▸ **Problem to solve**: Two lines in the data below mark the range: the one with "MindVisualizer – 思维脑图 (265, 1419)" and the one with "SyncBack – 档案备份同步工具 (274, 1205)". Return both, along with every line between them, exactly.

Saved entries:

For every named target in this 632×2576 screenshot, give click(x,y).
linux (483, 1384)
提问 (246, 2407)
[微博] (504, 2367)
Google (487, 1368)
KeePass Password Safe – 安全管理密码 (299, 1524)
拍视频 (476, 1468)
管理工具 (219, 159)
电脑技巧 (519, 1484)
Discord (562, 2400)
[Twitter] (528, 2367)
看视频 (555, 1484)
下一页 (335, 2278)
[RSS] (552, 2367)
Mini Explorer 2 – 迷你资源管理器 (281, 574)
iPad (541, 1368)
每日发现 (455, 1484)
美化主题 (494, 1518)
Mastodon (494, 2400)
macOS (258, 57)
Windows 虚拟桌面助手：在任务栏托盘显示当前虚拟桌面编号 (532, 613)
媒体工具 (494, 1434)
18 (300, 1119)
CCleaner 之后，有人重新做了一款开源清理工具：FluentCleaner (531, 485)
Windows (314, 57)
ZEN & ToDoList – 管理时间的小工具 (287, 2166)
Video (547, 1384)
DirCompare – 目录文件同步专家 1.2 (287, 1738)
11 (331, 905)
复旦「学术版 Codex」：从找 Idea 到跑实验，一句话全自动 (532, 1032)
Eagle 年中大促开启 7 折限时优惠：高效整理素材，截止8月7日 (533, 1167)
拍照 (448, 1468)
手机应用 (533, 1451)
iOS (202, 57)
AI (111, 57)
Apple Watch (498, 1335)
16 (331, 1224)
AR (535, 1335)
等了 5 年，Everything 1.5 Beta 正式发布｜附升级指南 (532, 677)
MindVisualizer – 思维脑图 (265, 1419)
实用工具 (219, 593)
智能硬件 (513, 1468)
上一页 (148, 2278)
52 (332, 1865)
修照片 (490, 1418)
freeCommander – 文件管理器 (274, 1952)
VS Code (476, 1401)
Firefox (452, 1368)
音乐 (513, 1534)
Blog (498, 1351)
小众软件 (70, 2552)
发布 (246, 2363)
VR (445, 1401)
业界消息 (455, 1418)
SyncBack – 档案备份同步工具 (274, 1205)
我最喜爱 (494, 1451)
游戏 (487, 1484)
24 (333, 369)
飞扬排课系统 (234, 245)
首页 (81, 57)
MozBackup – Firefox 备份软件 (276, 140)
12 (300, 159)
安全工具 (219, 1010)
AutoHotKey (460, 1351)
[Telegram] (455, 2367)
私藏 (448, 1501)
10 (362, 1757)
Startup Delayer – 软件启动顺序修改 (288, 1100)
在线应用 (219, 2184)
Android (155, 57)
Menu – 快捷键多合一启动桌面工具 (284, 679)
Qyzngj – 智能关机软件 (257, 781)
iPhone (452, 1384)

▸ **Final answer**:
MindVisualizer – 思维脑图 (265, 1419)
实用工具 (219, 593)
智能硬件 (513, 1468)
上一页 (148, 2278)
52 (332, 1865)
修照片 (490, 1418)
freeCommander – 文件管理器 (274, 1952)
VS Code (476, 1401)
Firefox (452, 1368)
音乐 (513, 1534)
Blog (498, 1351)
小众软件 (70, 2552)
发布 (246, 2363)
VR (445, 1401)
业界消息 (455, 1418)
SyncBack – 档案备份同步工具 (274, 1205)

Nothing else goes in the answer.